Task requirements: Counting the line with "Consultas (48, 1523)" as the last one, copy out the lines of the data exactly from the first onward.

*** Opening Listed entries ***

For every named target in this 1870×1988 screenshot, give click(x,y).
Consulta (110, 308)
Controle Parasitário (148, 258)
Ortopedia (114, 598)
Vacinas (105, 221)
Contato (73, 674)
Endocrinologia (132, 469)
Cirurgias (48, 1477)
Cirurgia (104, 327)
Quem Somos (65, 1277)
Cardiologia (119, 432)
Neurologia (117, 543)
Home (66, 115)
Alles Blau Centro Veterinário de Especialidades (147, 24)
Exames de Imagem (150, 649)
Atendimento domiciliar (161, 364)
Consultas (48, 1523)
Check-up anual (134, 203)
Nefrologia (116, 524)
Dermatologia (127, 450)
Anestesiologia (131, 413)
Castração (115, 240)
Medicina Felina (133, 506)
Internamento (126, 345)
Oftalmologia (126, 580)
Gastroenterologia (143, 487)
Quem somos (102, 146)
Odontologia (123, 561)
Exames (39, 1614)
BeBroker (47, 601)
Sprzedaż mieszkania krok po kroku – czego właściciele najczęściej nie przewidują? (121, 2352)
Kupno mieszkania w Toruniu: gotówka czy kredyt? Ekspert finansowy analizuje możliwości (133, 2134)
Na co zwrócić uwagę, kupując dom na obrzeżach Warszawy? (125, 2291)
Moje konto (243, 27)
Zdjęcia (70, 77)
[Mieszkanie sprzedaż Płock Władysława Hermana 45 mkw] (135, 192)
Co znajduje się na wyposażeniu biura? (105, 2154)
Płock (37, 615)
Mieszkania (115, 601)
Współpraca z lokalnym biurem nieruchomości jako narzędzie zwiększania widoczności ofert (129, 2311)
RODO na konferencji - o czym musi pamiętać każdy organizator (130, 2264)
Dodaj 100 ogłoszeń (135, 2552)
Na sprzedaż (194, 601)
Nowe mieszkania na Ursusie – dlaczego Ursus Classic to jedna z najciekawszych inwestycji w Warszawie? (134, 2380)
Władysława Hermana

*** Closing Listed entries ***

Written response:
For every named target in this 1870×1988 screenshot, give click(x,y).
Consulta (110, 308)
Controle Parasitário (148, 258)
Ortopedia (114, 598)
Vacinas (105, 221)
Contato (73, 674)
Endocrinologia (132, 469)
Cirurgias (48, 1477)
Cirurgia (104, 327)
Quem Somos (65, 1277)
Cardiologia (119, 432)
Neurologia (117, 543)
Home (66, 115)
Alles Blau Centro Veterinário de Especialidades (147, 24)
Exames de Imagem (150, 649)
Atendimento domiciliar (161, 364)
Consultas (48, 1523)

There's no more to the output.